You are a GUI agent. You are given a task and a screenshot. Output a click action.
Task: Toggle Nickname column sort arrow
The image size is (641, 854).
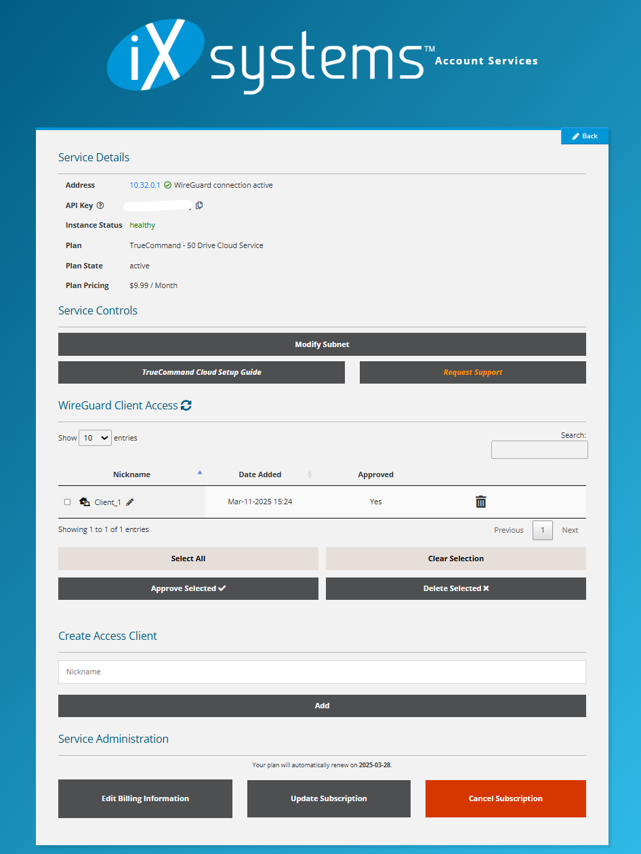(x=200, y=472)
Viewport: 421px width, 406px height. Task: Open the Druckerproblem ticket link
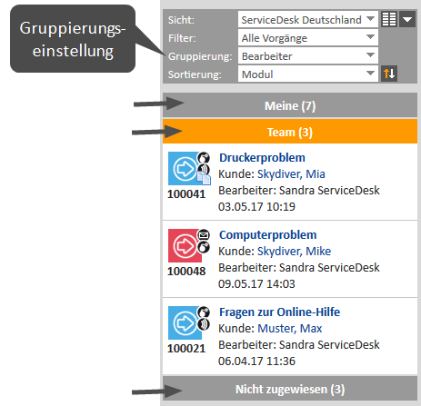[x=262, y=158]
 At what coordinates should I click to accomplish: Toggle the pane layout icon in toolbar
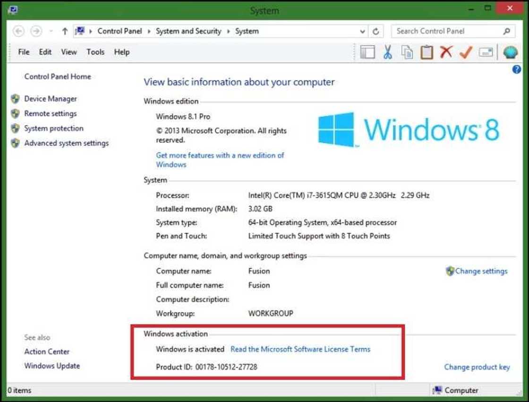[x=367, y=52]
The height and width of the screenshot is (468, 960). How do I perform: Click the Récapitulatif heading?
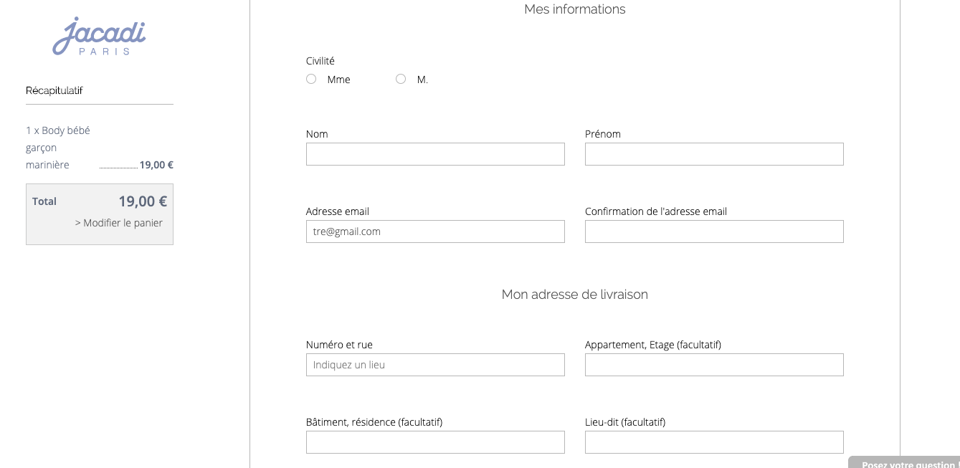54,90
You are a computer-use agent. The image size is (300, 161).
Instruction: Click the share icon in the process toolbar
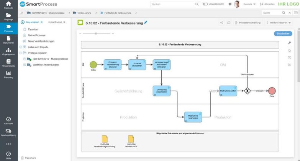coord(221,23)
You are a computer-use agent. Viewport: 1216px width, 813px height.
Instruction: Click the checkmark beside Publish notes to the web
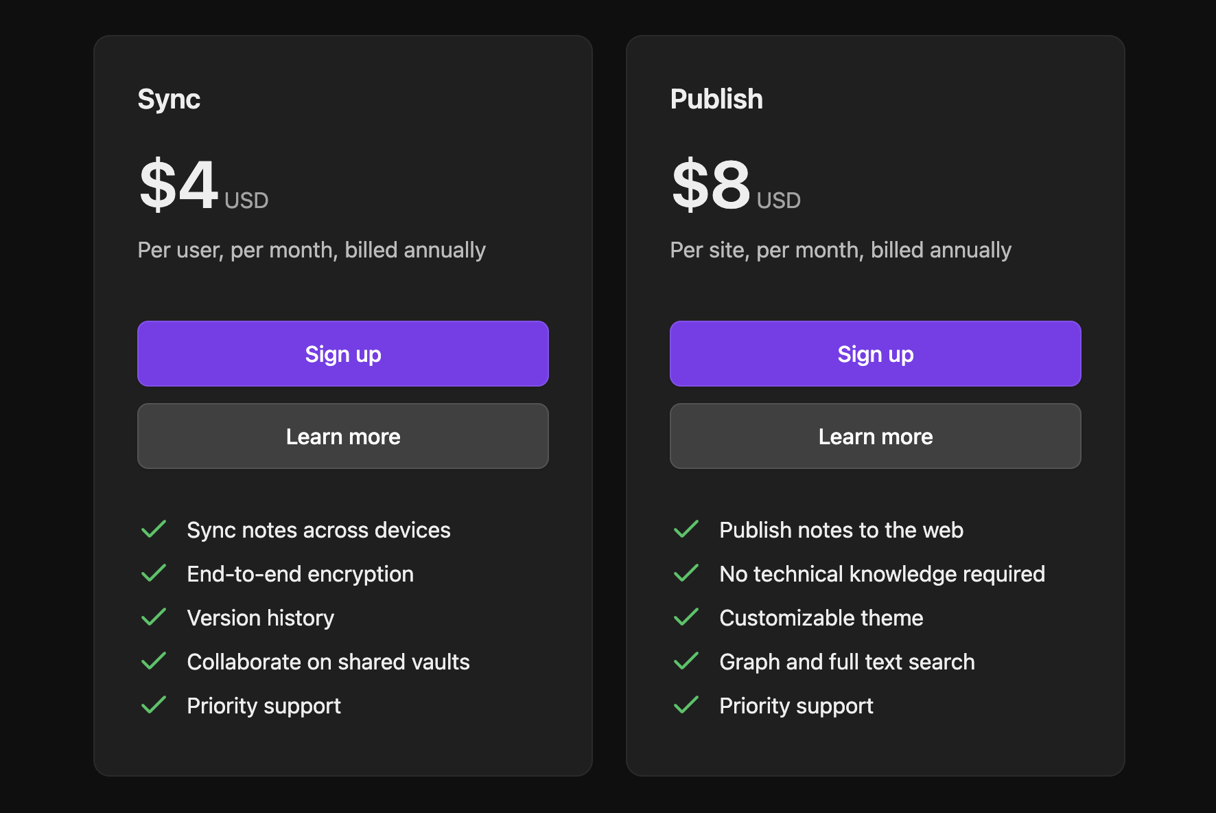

THE PROBLEM: All entries must be written out again exactly as given, with no pictures in the copy.

TASK OUTPUT:
You are a GUI agent. You are given a task and a screenshot. Output a click action.
Task: Toggle Nickname column sort arrow
The image size is (641, 854).
(x=200, y=472)
Viewport: 421px width, 406px height. Task: Open the Druckerproblem ticket link
[x=262, y=158]
 At what coordinates should I click to accomplish: Toggle the pane layout icon in toolbar
[x=367, y=52]
The height and width of the screenshot is (468, 960). How do I perform: Click the Récapitulatif heading?
54,90
You are a computer-use agent. The image size is (300, 161).
Instruction: Click the share icon in the process toolbar
coord(221,23)
You are a computer-use agent. Viewport: 1216px width, 813px height.
Instruction: Click the checkmark beside Publish notes to the web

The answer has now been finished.